TASK TO CARRY OUT. Once the pictures are set aside, transcribe the remaining data exactly.

Pixel coordinate grounding data.

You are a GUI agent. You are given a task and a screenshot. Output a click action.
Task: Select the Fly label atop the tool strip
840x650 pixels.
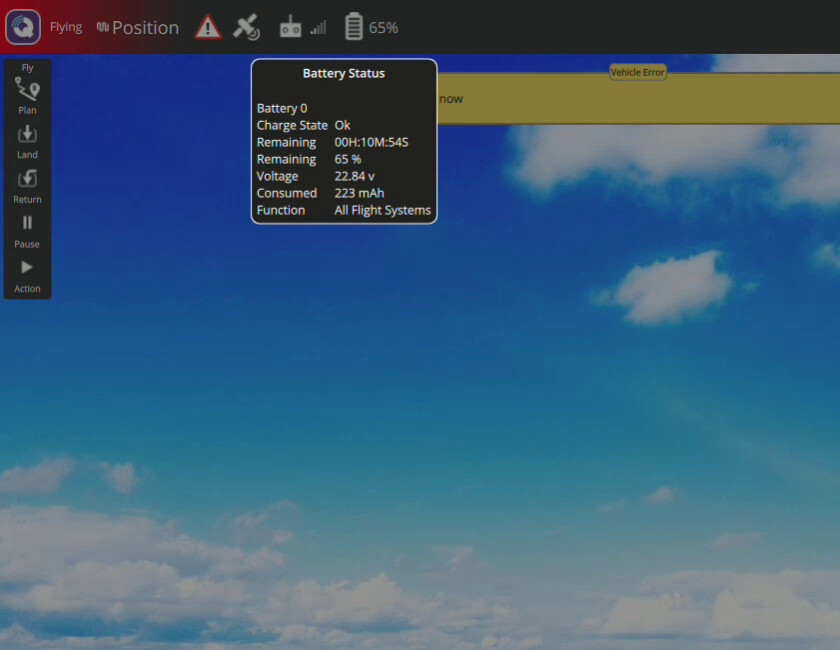click(x=27, y=68)
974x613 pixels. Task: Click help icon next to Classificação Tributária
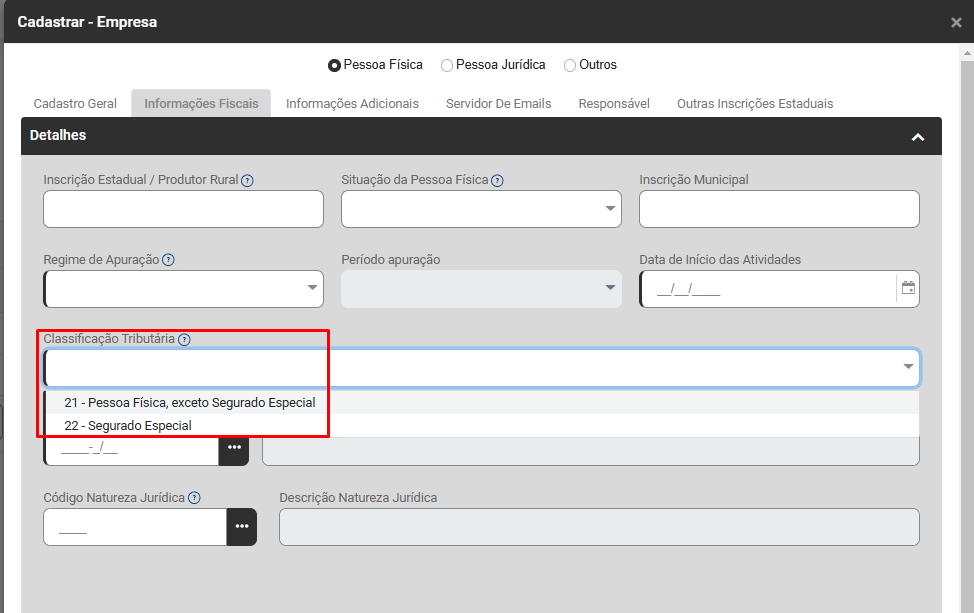pos(184,339)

YOUR RESPONSE.
You are a GUI agent. You are given a task and a screenshot. Output a click action.
Task: Select the Fly label atop the tool strip
840x650 pixels.
click(x=27, y=68)
974x613 pixels. Task: Click help icon next to Classificação Tributária
pos(184,339)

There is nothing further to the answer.